What is needed:
From the line that includes "Carpimi header line" to the last line of the data, quote each line precisely; both boundary lines belong in the answer.

Provided records:
BEGIN
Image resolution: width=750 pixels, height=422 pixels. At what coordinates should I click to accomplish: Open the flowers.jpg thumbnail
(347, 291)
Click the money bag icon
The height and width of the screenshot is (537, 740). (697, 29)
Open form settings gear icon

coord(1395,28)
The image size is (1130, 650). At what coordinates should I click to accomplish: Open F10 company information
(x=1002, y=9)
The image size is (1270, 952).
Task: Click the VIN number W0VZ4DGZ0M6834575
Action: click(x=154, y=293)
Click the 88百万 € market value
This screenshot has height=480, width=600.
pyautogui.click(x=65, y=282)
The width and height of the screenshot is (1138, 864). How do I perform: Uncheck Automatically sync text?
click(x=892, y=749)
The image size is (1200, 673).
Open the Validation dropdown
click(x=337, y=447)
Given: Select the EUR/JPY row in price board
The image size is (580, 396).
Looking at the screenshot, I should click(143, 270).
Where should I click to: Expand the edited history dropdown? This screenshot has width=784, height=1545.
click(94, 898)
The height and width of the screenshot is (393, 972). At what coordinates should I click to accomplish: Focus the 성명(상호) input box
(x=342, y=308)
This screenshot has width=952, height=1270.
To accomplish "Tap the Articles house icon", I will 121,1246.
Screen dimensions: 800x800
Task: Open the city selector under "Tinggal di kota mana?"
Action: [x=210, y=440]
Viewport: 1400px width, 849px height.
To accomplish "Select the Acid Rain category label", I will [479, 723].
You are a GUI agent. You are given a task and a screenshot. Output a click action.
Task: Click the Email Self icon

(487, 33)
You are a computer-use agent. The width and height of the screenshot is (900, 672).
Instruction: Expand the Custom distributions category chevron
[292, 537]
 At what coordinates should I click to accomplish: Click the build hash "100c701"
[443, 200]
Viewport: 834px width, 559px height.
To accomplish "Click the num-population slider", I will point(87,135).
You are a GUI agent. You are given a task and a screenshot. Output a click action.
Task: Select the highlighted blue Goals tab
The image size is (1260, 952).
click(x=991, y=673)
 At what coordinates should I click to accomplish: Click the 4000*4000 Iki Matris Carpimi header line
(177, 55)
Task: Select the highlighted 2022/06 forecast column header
END
Your solution:
 At what coordinates should I click to accomplish: Click the 4000*4000 Iki Matris Carpimi header line
(177, 55)
Task: Select the highlighted 2022/06 forecast column header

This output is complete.